第06話 1か月が経った

 カタカタカタカタ……。


 今日も九門の部屋にはキーボードの音が鳴り響く。


 九門がブログを始めて1か月、更新記事数は42本になっていた。つまり、1日1本以上のペースで書いているということになる。


 そのうち、ライトノベル「異世界バスケ」は11本。つまり11話だ。主人公は既に小学生に戻っており、ダンクシュートが出来ることをみんなに言おうか言うまいか迷っているところ。


 主人公は小学生だが頭脳は26歳の大人のため、出来た瞬間に、いわゆる小学生のような大騒ぎをしたりはしない。でも、早く自慢したくてウズウズしているのも事実。そんな心の動きを書くのが九門は楽しかった。
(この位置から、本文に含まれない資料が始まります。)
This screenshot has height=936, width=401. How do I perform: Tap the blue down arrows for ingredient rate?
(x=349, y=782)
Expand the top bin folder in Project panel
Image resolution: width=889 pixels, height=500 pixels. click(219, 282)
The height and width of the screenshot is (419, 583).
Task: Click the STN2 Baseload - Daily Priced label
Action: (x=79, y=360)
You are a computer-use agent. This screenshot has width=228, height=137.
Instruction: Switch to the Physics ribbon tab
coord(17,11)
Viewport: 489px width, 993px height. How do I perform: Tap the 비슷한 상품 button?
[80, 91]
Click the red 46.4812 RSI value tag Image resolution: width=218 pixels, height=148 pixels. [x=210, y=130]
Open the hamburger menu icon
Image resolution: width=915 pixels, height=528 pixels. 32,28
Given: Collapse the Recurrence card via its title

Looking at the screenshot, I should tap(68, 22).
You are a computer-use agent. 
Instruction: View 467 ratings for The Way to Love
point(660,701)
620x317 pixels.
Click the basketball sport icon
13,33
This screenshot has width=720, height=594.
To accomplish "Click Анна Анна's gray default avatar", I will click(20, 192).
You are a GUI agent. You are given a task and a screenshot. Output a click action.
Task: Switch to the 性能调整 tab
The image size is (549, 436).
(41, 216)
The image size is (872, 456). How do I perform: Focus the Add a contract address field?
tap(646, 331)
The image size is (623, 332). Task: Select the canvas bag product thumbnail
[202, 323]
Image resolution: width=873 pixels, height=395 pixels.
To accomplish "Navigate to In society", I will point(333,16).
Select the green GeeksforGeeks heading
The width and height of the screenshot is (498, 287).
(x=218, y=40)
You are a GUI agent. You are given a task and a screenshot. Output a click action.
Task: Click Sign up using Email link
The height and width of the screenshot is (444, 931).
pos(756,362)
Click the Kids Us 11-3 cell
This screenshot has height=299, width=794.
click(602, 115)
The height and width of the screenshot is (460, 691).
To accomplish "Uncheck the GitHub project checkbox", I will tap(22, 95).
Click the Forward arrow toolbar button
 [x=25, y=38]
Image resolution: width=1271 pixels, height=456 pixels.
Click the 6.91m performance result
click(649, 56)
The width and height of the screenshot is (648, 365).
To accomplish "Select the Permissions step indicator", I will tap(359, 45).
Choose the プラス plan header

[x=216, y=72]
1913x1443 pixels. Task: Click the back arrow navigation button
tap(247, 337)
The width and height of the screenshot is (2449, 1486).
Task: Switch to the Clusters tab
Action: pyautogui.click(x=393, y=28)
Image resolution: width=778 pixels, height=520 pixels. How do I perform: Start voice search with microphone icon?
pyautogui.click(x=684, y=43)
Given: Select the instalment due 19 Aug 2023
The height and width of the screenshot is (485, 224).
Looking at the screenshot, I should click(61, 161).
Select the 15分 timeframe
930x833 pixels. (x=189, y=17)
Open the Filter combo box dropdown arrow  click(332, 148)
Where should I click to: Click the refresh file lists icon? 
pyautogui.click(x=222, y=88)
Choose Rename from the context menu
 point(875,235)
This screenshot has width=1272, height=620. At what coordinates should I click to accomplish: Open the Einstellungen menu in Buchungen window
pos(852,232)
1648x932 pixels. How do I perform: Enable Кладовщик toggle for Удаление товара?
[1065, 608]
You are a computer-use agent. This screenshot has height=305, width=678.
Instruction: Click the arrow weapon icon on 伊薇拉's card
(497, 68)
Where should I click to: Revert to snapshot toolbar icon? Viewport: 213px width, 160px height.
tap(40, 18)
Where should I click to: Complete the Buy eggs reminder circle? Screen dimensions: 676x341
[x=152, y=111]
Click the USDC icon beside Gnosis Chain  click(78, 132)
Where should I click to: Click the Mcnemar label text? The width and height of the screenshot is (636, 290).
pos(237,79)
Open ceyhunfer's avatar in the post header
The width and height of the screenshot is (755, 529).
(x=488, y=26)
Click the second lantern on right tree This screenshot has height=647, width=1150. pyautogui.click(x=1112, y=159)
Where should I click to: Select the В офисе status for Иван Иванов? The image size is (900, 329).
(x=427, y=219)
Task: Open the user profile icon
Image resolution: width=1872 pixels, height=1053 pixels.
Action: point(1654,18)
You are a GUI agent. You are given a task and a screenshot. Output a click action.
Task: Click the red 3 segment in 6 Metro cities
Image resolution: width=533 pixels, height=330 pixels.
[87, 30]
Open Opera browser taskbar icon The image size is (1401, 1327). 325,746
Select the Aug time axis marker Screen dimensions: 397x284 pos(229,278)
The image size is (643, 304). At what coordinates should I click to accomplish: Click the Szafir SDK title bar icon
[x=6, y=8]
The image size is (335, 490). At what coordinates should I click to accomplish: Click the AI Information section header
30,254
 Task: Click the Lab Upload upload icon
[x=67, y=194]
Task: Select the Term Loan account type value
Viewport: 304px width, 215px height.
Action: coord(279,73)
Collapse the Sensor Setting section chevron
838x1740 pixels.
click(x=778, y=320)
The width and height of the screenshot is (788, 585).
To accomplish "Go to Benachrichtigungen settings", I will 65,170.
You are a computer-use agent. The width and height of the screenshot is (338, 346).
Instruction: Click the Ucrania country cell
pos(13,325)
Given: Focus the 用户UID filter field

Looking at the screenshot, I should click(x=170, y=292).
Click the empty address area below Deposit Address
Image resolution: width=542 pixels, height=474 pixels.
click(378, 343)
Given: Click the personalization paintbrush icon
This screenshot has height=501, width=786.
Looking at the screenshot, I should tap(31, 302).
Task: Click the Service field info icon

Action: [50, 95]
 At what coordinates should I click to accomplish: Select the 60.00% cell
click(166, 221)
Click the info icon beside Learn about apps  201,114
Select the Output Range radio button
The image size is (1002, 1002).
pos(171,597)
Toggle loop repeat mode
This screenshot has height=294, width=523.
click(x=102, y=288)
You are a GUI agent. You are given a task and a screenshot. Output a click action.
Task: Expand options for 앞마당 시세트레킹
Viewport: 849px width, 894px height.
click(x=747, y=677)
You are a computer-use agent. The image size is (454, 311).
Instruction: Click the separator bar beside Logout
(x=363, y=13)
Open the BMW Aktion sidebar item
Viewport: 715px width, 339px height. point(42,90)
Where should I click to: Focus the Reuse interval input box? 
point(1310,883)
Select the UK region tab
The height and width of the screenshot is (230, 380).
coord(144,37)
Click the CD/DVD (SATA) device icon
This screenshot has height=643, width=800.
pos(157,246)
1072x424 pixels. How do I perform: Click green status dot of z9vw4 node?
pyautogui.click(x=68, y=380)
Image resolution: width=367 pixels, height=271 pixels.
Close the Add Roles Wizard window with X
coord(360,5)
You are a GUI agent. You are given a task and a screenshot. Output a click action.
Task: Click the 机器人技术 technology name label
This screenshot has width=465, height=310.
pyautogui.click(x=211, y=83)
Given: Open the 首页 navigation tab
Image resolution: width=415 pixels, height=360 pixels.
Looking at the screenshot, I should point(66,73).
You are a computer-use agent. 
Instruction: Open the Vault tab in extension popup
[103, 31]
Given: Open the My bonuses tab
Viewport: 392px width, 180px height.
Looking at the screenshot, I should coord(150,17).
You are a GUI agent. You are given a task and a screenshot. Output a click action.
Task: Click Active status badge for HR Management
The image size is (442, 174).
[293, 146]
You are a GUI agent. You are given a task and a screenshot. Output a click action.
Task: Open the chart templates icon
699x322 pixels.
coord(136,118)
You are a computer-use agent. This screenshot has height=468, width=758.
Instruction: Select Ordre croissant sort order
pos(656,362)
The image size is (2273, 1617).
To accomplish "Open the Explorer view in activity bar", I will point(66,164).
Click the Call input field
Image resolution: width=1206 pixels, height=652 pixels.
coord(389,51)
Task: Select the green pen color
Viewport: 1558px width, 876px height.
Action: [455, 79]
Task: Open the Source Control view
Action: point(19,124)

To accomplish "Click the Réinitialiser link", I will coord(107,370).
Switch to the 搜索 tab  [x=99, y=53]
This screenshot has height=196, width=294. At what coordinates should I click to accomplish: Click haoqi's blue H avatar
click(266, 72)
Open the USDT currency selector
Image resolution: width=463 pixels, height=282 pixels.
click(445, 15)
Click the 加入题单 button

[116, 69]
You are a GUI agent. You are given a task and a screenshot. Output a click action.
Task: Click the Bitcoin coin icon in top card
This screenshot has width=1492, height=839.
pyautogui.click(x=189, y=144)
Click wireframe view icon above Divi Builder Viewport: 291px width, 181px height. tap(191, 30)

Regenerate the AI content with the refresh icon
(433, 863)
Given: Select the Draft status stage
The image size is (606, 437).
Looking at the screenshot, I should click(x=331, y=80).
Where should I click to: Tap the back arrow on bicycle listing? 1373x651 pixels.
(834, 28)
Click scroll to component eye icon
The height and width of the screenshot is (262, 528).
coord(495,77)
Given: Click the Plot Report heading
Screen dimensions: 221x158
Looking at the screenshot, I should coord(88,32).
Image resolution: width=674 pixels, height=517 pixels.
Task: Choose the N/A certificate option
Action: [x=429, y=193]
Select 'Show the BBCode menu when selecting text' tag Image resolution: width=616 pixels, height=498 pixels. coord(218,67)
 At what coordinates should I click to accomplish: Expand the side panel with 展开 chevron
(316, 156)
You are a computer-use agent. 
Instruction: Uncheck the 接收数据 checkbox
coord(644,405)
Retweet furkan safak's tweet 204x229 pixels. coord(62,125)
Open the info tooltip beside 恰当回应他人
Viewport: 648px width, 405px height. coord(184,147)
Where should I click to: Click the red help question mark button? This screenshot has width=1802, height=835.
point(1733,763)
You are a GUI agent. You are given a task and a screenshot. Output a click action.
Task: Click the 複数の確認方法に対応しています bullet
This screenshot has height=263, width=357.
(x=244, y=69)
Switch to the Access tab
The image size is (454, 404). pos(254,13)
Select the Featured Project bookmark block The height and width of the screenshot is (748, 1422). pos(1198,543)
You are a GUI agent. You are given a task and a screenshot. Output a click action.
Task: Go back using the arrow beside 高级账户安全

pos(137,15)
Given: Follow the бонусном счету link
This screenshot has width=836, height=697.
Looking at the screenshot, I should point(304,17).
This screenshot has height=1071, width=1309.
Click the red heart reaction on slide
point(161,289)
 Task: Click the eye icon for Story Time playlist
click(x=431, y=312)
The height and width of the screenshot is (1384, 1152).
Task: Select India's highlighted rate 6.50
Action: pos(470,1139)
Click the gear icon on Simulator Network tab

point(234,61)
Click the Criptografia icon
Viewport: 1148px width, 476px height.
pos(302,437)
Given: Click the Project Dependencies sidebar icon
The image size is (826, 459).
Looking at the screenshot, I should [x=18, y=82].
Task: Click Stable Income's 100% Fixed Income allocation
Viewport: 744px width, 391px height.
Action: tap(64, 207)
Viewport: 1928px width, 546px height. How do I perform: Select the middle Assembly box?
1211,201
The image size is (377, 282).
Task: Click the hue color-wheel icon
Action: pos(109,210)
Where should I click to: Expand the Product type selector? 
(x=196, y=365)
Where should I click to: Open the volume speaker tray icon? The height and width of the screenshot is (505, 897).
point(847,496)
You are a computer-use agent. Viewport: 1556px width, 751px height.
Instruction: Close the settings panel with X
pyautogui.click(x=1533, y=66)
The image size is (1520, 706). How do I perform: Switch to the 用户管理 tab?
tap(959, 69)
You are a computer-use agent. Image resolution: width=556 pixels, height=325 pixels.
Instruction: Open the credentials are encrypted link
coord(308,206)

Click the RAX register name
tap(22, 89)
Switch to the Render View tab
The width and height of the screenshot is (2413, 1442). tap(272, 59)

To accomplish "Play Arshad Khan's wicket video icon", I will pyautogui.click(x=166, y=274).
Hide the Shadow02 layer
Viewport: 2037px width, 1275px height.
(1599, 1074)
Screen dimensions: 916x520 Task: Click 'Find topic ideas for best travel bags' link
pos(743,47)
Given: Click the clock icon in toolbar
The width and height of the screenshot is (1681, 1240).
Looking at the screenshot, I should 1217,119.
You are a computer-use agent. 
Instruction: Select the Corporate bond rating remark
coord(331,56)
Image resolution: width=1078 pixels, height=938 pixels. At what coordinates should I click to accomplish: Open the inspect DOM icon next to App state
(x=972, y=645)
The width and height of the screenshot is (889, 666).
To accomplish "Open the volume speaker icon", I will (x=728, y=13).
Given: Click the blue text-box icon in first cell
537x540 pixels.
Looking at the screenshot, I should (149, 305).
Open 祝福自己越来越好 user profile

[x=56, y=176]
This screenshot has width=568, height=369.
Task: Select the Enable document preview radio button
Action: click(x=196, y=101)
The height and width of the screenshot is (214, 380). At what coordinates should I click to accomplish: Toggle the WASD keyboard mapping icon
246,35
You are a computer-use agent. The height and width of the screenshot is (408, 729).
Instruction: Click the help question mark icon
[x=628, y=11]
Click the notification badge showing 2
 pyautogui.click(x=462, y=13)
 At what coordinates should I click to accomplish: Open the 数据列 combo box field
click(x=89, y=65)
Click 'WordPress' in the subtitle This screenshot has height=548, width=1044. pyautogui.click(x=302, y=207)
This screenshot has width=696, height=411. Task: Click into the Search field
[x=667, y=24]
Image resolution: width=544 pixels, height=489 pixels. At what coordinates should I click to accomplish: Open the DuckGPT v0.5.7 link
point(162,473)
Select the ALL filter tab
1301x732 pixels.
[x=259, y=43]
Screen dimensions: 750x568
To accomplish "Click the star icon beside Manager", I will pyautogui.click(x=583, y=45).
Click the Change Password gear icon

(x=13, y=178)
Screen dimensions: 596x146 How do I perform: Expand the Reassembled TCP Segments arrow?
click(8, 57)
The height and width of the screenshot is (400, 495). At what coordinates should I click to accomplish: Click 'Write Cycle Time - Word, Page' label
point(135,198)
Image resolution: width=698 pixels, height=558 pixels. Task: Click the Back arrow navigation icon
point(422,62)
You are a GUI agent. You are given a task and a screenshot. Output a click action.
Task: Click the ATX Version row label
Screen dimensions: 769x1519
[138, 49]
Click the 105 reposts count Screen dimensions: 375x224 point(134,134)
 本当にこうなったら、やっぱり見せびらかしたいよな。

 てことは、多分これ、読者はちょっとイライラするか。

 早くダンクしろよ、だよな。

 いや、そのイライラがいいんだよな。あ、それはラノベっぽくないか。

 聞いた話じゃサクサク進むのがラノベのスタイルで、いわゆる「悟空ーーー! 早く来てくれーーー!!」ってやつは要らないんだとか。


 色々と考えながら、たまにニヤッと笑った。


 カタカタカタカタ……。


 キーボードを叩く手は止まらなかった。


 だが、読者のリアクションを思い浮かべてニヤニヤしつつ、しかしすべてはまだ妄想の域を脱していない。「異世界バスケ」を読んでいるユーザーは1日あたり約15人しかいないのだから。


 読者全員が狙い通りイライラしてくれたとしても、15人。わずか、15人。九門は日々ストーリーを更新するも、読者は全然増えなかった。1か月経っても、1日15人である。やはり小説投稿サイトにすべきだったか、と思いつつ、それでもたまに書き込まれるコメントは九門の心の支えだった。


「この話、面白い!」

「友達にも勧めます!」


 1話更新あたり1つか2つしかつかないものの、コメントがもらえるのは嬉しかった。そしてすべてのコメントが好意的な内容であることも、九門に勇気を与えていた。


 さらに1か月が過ぎた。


 九門の更新ペースは落ちない。「異世界バスケ」は20話を超えた。これといって何もない日でも、なんとかトピックを練りだして日記を書いた。毎日更新を続けた。


 ちょっと読者は増えた。現在、1日あたりの読者数は約50といったところ。


 サクラは、少し驚いていた。

「飽きっぽい、面倒くさがりな人なのに……」


 九門がブログにのめり込み、自分とのコミュニケーションが減っていても、「きっとすぐに飽きる」と、サクラはさして気にしていなかった。時折ムカッとくることはあっても、翌日には忘れて(あげて)いた。


 カタカタカタカタ……。


 九門はいつもキーボードを叩いている。飽きる気配はない。



 さらに1か月が過ぎた。


 カタカタカタカタ……。


 今日も九門はキーボードを叩いている。いまだ無風。毎日50人が観ているだけのちっぽけなブログ。


 しかし九門は、まだ飽きていなかった。